TASK:
Give the records again in full, exactly as written.

DATA SHOWN:
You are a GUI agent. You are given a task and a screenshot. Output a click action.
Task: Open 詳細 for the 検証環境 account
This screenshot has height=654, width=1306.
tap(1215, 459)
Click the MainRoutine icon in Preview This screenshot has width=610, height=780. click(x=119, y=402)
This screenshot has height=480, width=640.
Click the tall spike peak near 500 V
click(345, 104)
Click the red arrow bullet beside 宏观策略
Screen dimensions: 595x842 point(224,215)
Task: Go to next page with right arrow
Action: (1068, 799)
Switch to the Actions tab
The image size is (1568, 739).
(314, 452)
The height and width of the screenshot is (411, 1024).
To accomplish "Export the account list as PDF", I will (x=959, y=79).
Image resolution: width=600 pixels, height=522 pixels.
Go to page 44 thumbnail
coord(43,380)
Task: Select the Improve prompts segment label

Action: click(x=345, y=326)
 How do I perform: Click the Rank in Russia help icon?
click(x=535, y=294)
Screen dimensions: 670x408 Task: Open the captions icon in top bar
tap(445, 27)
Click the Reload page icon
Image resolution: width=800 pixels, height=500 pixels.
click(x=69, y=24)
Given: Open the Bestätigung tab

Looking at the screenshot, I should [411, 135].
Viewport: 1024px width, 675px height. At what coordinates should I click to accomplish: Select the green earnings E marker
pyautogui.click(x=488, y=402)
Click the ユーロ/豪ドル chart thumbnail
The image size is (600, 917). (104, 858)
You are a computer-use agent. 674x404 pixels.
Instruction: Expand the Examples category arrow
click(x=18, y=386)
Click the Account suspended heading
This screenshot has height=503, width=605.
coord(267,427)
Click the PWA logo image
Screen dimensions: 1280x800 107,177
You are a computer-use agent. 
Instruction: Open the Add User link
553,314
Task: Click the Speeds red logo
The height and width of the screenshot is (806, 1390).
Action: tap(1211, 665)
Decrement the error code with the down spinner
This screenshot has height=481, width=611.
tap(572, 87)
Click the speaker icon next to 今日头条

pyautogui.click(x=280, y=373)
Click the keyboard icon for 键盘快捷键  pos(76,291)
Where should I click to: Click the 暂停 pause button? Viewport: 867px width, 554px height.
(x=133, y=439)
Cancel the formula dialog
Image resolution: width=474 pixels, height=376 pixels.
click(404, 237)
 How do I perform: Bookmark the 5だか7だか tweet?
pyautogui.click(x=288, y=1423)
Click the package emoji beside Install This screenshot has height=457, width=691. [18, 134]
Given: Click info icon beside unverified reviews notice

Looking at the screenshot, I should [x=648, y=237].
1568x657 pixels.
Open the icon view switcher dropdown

ANSWER SECTION:
You are a GUI agent. You are given a task and a screenshot. Output a click action.
Task: Open 詳細 for the 検証環境 account
This screenshot has height=654, width=1306.
tap(1215, 459)
Click the MainRoutine icon in Preview This screenshot has width=610, height=780. click(x=119, y=402)
This screenshot has height=480, width=640.
Click the tall spike peak near 500 V
click(345, 104)
Click the red arrow bullet beside 宏观策略
Screen dimensions: 595x842 point(224,215)
Task: Go to next page with right arrow
Action: (1068, 799)
Switch to the Actions tab
The image size is (1568, 739).
(314, 452)
The height and width of the screenshot is (411, 1024).
To accomplish "Export the account list as PDF", I will (x=959, y=79).
Image resolution: width=600 pixels, height=522 pixels.
Go to page 44 thumbnail
coord(43,380)
Task: Select the Improve prompts segment label

Action: click(x=345, y=326)
 How do I perform: Click the Rank in Russia help icon?
click(x=535, y=294)
Screen dimensions: 670x408 Task: Open the captions icon in top bar
tap(445, 27)
Click the Reload page icon
Image resolution: width=800 pixels, height=500 pixels.
click(x=69, y=24)
Given: Open the Bestätigung tab

Looking at the screenshot, I should [411, 135].
Viewport: 1024px width, 675px height. At what coordinates should I click to accomplish: Select the green earnings E marker
pyautogui.click(x=488, y=402)
Click the ユーロ/豪ドル chart thumbnail
The image size is (600, 917). (104, 858)
You are a computer-use agent. 674x404 pixels.
Instruction: Expand the Examples category arrow
click(x=18, y=386)
Click the Account suspended heading
This screenshot has height=503, width=605.
coord(267,427)
Click the PWA logo image
Screen dimensions: 1280x800 107,177
You are a computer-use agent. 
Instruction: Open the Add User link
553,314
Task: Click the Speeds red logo
The height and width of the screenshot is (806, 1390).
Action: tap(1211, 665)
Decrement the error code with the down spinner
This screenshot has height=481, width=611.
tap(572, 87)
Click the speaker icon next to 今日头条

pyautogui.click(x=280, y=373)
Click the keyboard icon for 键盘快捷键  pos(76,291)
Where should I click to: Click the 暂停 pause button? Viewport: 867px width, 554px height.
(x=133, y=439)
Cancel the formula dialog
Image resolution: width=474 pixels, height=376 pixels.
click(404, 237)
 How do I perform: Bookmark the 5だか7だか tweet?
pyautogui.click(x=288, y=1423)
Click the package emoji beside Install This screenshot has height=457, width=691. [18, 134]
Given: Click info icon beside unverified reviews notice

Looking at the screenshot, I should [x=648, y=237].
1568x657 pixels.
Open the icon view switcher dropdown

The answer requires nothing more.